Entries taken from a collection
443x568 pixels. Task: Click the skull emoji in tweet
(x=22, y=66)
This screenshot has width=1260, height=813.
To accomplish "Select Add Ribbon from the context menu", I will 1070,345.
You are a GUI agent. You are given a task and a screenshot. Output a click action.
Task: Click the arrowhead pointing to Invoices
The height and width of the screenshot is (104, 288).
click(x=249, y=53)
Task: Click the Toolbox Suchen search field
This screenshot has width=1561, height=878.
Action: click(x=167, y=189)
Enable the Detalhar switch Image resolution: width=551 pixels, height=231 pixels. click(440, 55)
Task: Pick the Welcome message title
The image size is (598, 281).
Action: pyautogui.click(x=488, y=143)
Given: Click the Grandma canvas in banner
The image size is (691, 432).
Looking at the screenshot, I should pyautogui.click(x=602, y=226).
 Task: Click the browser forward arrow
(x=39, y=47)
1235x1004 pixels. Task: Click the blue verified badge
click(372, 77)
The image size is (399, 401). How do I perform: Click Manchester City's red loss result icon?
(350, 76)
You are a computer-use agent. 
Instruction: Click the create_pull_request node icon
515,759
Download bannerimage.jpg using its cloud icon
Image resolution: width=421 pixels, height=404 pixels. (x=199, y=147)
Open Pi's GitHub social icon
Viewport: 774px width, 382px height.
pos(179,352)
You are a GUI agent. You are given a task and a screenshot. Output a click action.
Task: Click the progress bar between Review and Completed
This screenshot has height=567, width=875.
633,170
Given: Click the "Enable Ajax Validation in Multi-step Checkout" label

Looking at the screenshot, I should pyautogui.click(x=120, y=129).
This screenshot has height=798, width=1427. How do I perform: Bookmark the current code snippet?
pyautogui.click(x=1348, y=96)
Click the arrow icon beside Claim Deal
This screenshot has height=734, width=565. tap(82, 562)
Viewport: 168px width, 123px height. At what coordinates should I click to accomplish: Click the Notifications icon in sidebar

WHAT THE TASK REQUIRES
Quote each of the items above word for word, keeping every line in its original form.

TASK RESULT
443x568 pixels. Task: Click the skull emoji in tweet
(x=22, y=66)
This screenshot has width=1260, height=813.
To accomplish "Select Add Ribbon from the context menu", I will 1070,345.
You are a GUI agent. You are given a task and a screenshot. Output a click action.
Task: Click the arrowhead pointing to Invoices
The height and width of the screenshot is (104, 288).
click(x=249, y=53)
Task: Click the Toolbox Suchen search field
This screenshot has width=1561, height=878.
Action: click(x=167, y=189)
Enable the Detalhar switch Image resolution: width=551 pixels, height=231 pixels. click(440, 55)
Task: Pick the Welcome message title
The image size is (598, 281).
Action: pyautogui.click(x=488, y=143)
Given: Click the Grandma canvas in banner
The image size is (691, 432).
Looking at the screenshot, I should pyautogui.click(x=602, y=226).
 Task: Click the browser forward arrow
(x=39, y=47)
1235x1004 pixels. Task: Click the blue verified badge
click(372, 77)
The image size is (399, 401). How do I perform: Click Manchester City's red loss result icon?
(350, 76)
You are a computer-use agent. 
Instruction: Click the create_pull_request node icon
515,759
Download bannerimage.jpg using its cloud icon
Image resolution: width=421 pixels, height=404 pixels. (x=199, y=147)
Open Pi's GitHub social icon
Viewport: 774px width, 382px height.
pos(179,352)
You are a GUI agent. You are given a task and a screenshot. Output a click action.
Task: Click the progress bar between Review and Completed
This screenshot has height=567, width=875.
633,170
Given: Click the "Enable Ajax Validation in Multi-step Checkout" label

Looking at the screenshot, I should pyautogui.click(x=120, y=129).
This screenshot has height=798, width=1427. How do I perform: Bookmark the current code snippet?
pyautogui.click(x=1348, y=96)
Click the arrow icon beside Claim Deal
This screenshot has height=734, width=565. tap(82, 562)
Viewport: 168px width, 123px height. At what coordinates should I click to accomplish: Click the Notifications icon in sidebar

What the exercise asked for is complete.